Transporte

O aumento nos casos de importunação sexual no Distrito Federal

Mais de um terço dos assédios registrados em 2023 ocorreram dentro do transporte público, segundo dados da Secretaria de Segurança Pública

Mila Ferreira
postado em 31/07/2023 04:00
 Apesar das campanhas educativas realizadas pela Secretaria de Transporte e Mobilidade, as mulheres ainda são alvo de abusos que incomodam e são considerados ilícitos -  (crédito:  Carlos Vieira/CB)
Apesar das campanhas educativas realizadas pela Secretaria de Transporte e Mobilidade, as mulheres ainda são alvo de abusos que incomodam e são considerados ilícitos - (crédito: Carlos Vieira/CB)

Prestes a completar cinco anos da sanção da Lei 13.718/2018, que tipifica a importunação sexual como crime, as estatísticas no Distrito Federal só aumentam.
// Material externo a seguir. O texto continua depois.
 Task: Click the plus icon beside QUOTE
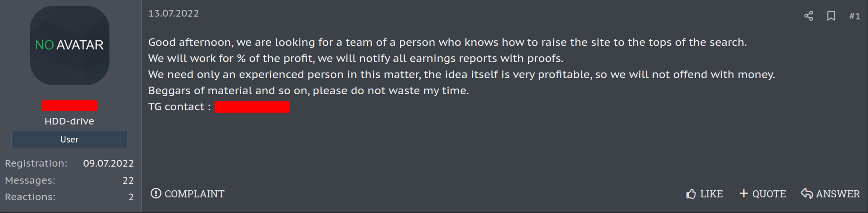coord(744,193)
Entre janeiro e junho de 2023, 356 casos foram registrados no DF, uma quantidade 25,8% maior do que as ocorrências denunciadas no mesmo período de 2022. Dos casos de 2023, 36,8% ocorreram dentro de algum tipo de transporte público (confira quadro). De acordo com o Tribunal de Justiça do Distrito Federal e Territórios (TJDFT), dos crimes dessa natureza registrados neste ano, 47 foram flagrantes, apresentados para audiência de custódia. Apesar das campanhas educativas realizadas pela Secretaria de Transporte e Mobilidade (Semob) e pelas empresas de ônibus, as mulheres ainda se sentem inseguras ao andarem na rua.
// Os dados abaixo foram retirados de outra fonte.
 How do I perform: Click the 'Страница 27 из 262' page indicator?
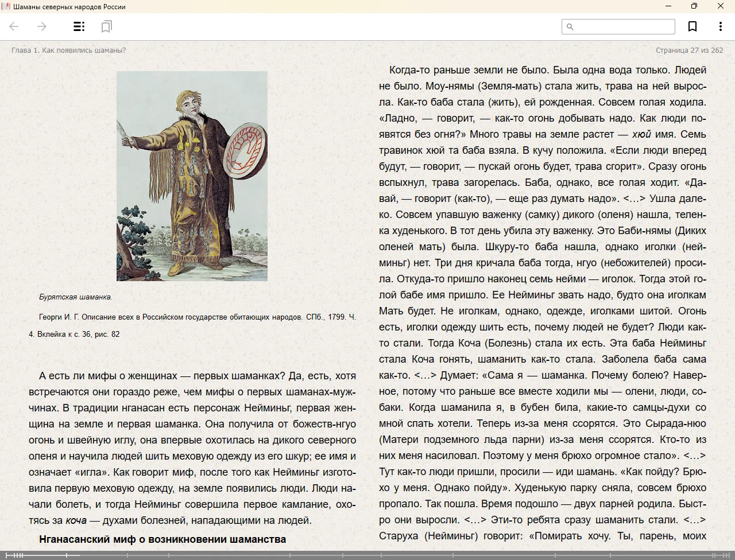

Segundo a legislação, importunação sexual consiste em "praticar contra alguém sem a sua anuência ato libidinoso com o objetivo de satisfazer a própria lascívia ou a de terceiro", isto é, configura crime atos como "encoxar" a mulher sem a permissão dela, roubar um beijo sem o consentimento, passar a mão nas partes íntimas ou em outro local com alguma conotação sexual, puxar o cabelo ou mesmo ejacular no corpo da vítima. A pena para esse tipo de crime varia entre um e cinco anos de reclusão.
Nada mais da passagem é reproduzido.